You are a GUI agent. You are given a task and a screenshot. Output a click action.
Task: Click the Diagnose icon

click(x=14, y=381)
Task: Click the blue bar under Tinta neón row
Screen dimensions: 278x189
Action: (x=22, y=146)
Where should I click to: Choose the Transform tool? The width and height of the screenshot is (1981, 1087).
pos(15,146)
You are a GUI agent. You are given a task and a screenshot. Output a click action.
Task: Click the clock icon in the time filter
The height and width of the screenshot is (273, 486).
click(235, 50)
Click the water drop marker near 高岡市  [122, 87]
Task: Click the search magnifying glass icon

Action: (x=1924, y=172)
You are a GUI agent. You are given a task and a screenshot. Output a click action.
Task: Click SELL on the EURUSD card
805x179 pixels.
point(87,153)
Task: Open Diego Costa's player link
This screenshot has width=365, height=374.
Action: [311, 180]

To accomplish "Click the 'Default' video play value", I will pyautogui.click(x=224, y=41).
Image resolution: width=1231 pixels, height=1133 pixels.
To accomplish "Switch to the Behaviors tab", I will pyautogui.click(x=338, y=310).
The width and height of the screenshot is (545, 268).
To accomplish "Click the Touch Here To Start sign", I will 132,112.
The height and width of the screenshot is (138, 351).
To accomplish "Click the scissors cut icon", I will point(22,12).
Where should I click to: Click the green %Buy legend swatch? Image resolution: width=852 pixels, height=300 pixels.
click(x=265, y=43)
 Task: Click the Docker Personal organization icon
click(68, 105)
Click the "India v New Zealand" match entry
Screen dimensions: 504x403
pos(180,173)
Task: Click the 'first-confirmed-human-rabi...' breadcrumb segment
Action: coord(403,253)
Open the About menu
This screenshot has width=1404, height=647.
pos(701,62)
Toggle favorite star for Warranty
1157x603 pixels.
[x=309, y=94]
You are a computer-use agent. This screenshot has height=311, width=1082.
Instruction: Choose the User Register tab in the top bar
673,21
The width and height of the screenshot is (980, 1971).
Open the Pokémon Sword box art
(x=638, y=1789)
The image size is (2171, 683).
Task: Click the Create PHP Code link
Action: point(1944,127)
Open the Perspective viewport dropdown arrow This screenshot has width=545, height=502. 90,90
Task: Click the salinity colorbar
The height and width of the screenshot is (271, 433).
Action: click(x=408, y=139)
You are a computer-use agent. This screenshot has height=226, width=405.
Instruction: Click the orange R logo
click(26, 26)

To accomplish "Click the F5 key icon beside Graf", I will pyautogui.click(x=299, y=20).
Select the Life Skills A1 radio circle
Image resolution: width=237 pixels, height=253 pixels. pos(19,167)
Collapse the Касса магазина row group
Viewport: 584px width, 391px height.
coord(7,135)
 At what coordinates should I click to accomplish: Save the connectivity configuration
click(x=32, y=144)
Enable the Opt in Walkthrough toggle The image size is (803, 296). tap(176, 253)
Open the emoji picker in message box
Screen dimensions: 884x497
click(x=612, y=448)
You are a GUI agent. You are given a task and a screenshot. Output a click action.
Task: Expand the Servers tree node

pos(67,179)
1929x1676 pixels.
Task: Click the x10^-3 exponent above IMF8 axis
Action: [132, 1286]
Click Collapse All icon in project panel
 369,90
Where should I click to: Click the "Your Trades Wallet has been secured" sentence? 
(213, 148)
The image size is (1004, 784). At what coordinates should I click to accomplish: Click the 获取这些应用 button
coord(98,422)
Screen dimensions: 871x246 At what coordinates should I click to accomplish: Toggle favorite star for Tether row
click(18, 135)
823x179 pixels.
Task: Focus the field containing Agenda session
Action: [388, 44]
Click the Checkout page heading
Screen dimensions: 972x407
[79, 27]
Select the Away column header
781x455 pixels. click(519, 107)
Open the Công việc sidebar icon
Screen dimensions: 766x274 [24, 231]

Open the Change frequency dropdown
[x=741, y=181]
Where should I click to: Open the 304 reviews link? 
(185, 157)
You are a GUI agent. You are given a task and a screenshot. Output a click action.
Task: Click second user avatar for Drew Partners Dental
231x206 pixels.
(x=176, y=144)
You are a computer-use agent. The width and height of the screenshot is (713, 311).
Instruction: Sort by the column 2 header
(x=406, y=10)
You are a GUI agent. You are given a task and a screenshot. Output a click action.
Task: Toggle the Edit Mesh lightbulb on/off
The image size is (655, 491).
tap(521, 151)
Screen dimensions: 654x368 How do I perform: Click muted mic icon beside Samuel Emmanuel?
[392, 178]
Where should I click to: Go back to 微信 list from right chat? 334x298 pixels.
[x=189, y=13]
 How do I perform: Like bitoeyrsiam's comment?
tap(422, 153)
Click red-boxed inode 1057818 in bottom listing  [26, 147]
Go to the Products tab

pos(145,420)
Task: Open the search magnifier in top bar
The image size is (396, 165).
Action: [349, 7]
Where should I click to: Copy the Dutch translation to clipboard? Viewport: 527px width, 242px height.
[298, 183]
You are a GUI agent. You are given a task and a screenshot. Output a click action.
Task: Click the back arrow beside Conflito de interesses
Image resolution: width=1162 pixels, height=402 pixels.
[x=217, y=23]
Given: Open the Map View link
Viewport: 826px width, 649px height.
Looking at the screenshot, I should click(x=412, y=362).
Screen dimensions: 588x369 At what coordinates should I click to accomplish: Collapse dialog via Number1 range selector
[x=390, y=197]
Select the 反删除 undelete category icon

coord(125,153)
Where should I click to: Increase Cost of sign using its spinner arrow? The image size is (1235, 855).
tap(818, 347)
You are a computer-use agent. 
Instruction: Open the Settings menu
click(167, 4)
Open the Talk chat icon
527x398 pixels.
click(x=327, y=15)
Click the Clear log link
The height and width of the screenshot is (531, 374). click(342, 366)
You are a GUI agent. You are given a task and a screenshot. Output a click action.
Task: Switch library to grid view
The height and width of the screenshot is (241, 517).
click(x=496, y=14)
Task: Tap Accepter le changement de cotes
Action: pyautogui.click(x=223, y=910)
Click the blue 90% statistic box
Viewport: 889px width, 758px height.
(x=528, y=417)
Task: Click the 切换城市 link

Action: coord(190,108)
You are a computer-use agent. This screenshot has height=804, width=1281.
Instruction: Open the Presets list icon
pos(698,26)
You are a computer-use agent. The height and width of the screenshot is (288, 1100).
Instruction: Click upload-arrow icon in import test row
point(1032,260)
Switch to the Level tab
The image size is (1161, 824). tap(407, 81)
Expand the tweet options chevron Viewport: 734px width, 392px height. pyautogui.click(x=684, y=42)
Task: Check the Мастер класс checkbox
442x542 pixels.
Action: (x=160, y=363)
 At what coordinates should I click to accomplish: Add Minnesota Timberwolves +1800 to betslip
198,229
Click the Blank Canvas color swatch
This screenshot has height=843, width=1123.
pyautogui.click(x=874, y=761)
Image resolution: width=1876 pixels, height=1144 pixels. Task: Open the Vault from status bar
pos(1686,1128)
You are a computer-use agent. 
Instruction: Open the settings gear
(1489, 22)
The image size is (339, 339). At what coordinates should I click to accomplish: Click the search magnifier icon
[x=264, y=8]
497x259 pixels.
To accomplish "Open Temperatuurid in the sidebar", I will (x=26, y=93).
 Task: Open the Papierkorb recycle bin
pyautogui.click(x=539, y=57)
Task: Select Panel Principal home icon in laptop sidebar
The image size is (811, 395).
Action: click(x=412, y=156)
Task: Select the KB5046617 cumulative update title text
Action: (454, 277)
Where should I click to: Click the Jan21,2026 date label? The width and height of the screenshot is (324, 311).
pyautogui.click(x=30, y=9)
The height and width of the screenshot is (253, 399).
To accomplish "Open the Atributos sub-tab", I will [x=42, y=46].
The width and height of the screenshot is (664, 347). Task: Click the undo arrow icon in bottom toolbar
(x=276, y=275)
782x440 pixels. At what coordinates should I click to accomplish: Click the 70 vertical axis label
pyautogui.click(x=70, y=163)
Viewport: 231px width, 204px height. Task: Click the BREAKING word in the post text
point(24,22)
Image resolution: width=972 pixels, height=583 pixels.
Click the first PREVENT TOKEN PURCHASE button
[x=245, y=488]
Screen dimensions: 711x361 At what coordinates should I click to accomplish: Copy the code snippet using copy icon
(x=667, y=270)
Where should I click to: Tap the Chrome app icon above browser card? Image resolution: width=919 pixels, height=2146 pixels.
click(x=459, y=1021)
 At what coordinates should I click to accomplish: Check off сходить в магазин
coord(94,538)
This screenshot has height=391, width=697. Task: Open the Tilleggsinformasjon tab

....

Rewrite the material above, from its first line through the line containing "Action: [311, 180]", as a Markdown table with two columns, Row (a running row number) and Text (the line itself). Leave out blank lines.

**Reply**
| Row | Text |
|---|---|
| 1 | You are a GUI agent. You are given a task and a screenshot. Output a click action. |
| 2 | Task: Click the Diagnose icon |
| 3 | click(x=14, y=381) |
| 4 | Task: Click the blue bar under Tinta neón row |
| 5 | Screen dimensions: 278x189 |
| 6 | Action: (x=22, y=146) |
| 7 | Where should I click to: Choose the Transform tool? The width and height of the screenshot is (1981, 1087). |
| 8 | pos(15,146) |
| 9 | You are a GUI agent. You are given a task and a screenshot. Output a click action. |
| 10 | Task: Click the clock icon in the time filter |
| 11 | The height and width of the screenshot is (273, 486). |
| 12 | click(235, 50) |
| 13 | Click the water drop marker near 高岡市  [122, 87] |
| 14 | Task: Click the search magnifying glass icon |
| 15 | Action: (x=1924, y=172) |
| 16 | You are a GUI agent. You are given a task and a screenshot. Output a click action. |
| 17 | Task: Click SELL on the EURUSD card |
| 18 | 805x179 pixels. |
| 19 | point(87,153) |
| 20 | Task: Open Diego Costa's player link |
| 21 | This screenshot has width=365, height=374. |
| 22 | Action: [311, 180] |